**Directions**. Check each line of the material, and show the ones that include the word "Cars".

**Data supplied**.
********************

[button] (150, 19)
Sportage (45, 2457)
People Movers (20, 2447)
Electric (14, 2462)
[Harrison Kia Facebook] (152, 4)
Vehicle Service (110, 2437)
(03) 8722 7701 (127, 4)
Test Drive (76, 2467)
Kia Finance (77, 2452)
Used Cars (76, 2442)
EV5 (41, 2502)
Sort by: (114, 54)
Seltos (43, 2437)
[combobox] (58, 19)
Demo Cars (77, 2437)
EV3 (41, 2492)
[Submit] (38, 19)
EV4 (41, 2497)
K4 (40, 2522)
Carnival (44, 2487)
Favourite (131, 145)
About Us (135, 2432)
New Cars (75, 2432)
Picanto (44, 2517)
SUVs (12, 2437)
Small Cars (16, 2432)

********************

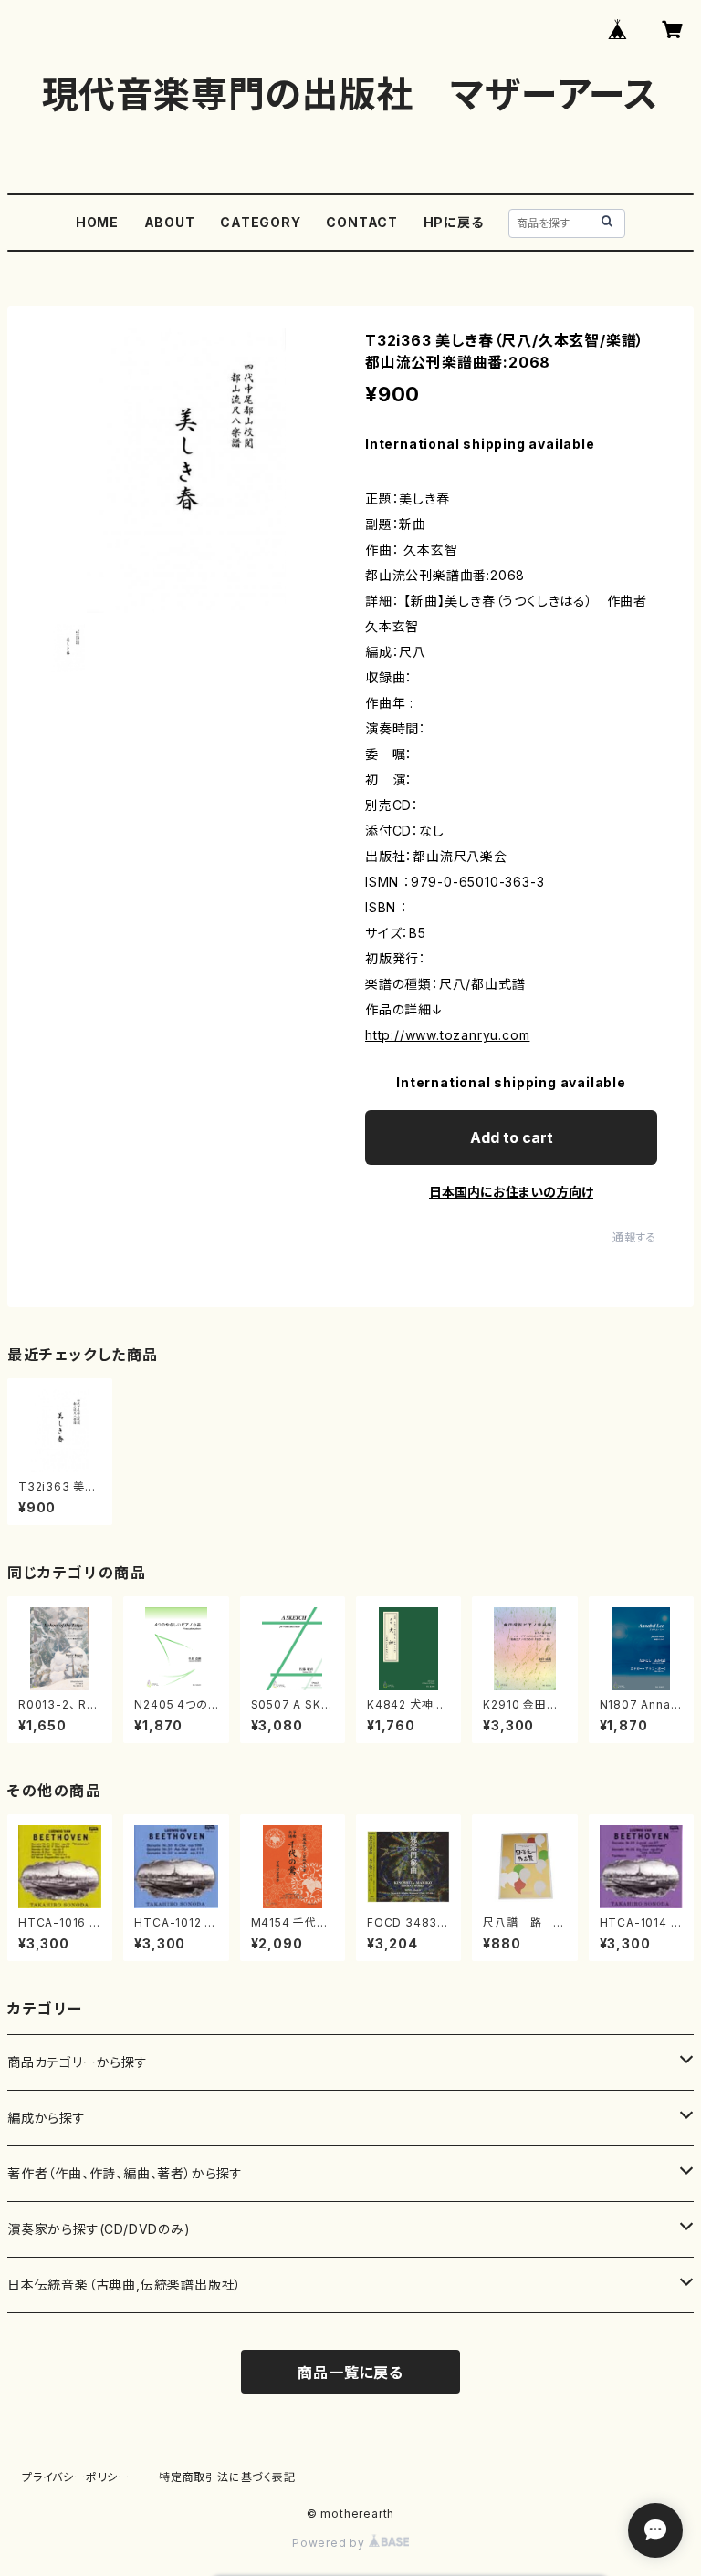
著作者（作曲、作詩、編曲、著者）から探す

********************

**Output below**.
Used Cars (76, 2442)
Demo Cars (77, 2437)
New Cars (75, 2432)
Small Cars (16, 2432)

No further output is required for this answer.